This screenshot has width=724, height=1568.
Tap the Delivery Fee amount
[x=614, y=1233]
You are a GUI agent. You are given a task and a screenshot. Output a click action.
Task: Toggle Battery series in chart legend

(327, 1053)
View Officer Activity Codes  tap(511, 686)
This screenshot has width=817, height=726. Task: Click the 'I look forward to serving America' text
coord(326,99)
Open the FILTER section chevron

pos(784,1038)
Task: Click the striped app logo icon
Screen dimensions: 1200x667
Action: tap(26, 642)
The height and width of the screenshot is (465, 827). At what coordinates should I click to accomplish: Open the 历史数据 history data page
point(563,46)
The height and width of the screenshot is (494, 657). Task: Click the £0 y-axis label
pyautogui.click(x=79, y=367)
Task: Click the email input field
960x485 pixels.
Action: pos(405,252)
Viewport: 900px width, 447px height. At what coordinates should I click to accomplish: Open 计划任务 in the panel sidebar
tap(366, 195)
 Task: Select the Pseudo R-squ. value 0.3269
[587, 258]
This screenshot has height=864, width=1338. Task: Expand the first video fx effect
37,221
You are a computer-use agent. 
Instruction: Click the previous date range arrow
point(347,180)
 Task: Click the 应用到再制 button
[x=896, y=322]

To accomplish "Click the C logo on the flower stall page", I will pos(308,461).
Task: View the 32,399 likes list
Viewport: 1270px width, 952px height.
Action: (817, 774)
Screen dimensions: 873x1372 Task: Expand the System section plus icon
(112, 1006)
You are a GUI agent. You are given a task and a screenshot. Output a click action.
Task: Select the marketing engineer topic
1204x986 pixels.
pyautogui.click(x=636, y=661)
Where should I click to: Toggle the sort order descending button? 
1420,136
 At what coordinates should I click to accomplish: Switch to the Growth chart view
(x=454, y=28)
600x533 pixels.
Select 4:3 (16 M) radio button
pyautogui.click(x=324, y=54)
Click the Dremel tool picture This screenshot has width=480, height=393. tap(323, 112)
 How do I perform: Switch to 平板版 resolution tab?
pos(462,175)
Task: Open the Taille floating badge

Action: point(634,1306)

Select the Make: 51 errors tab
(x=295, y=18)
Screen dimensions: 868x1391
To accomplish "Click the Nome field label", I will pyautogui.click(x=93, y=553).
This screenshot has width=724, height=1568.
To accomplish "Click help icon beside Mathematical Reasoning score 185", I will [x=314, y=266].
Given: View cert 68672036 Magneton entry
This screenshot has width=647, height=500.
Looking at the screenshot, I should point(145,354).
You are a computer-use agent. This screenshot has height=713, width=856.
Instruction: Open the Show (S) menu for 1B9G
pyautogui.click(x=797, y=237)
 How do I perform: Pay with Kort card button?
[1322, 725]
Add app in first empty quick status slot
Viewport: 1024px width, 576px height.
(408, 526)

|---|

**WHAT YOU ARE ASKED TO DO:**
An exact copy of the entire material is required.

**EXPECTED OUTPUT:**
This screenshot has width=724, height=1568.
Tap the Delivery Fee amount
[x=614, y=1233]
You are a GUI agent. You are given a task and a screenshot. Output a click action.
Task: Toggle Battery series in chart legend

(327, 1053)
View Officer Activity Codes  tap(511, 686)
This screenshot has width=817, height=726. Task: Click the 'I look forward to serving America' text
coord(326,99)
Open the FILTER section chevron

pos(784,1038)
Task: Click the striped app logo icon
Screen dimensions: 1200x667
Action: tap(26, 642)
The height and width of the screenshot is (465, 827). At what coordinates should I click to accomplish: Open the 历史数据 history data page
point(563,46)
The height and width of the screenshot is (494, 657). Task: Click the £0 y-axis label
pyautogui.click(x=79, y=367)
Task: Click the email input field
960x485 pixels.
Action: pos(405,252)
Viewport: 900px width, 447px height. At what coordinates should I click to accomplish: Open 计划任务 in the panel sidebar
tap(366, 195)
 Task: Select the Pseudo R-squ. value 0.3269
[587, 258]
This screenshot has height=864, width=1338. Task: Expand the first video fx effect
37,221
You are a computer-use agent. 
Instruction: Click the previous date range arrow
point(347,180)
 Task: Click the 应用到再制 button
[x=896, y=322]

To accomplish "Click the C logo on the flower stall page", I will pos(308,461).
Task: View the 32,399 likes list
Viewport: 1270px width, 952px height.
Action: (817, 774)
Screen dimensions: 873x1372 Task: Expand the System section plus icon
(112, 1006)
You are a GUI agent. You are given a task and a screenshot. Output a click action.
Task: Select the marketing engineer topic
1204x986 pixels.
pyautogui.click(x=636, y=661)
Where should I click to: Toggle the sort order descending button? 
1420,136
 At what coordinates should I click to accomplish: Switch to the Growth chart view
(x=454, y=28)
600x533 pixels.
Select 4:3 (16 M) radio button
pyautogui.click(x=324, y=54)
Click the Dremel tool picture This screenshot has width=480, height=393. tap(323, 112)
 How do I perform: Switch to 平板版 resolution tab?
pos(462,175)
Task: Open the Taille floating badge

Action: point(634,1306)

Select the Make: 51 errors tab
(x=295, y=18)
Screen dimensions: 868x1391
To accomplish "Click the Nome field label", I will pyautogui.click(x=93, y=553).
This screenshot has width=724, height=1568.
To accomplish "Click help icon beside Mathematical Reasoning score 185", I will [x=314, y=266].
Given: View cert 68672036 Magneton entry
This screenshot has width=647, height=500.
Looking at the screenshot, I should point(145,354).
You are a computer-use agent. This screenshot has height=713, width=856.
Instruction: Open the Show (S) menu for 1B9G
pyautogui.click(x=797, y=237)
 How do I perform: Pay with Kort card button?
[1322, 725]
Add app in first empty quick status slot
Viewport: 1024px width, 576px height.
(408, 526)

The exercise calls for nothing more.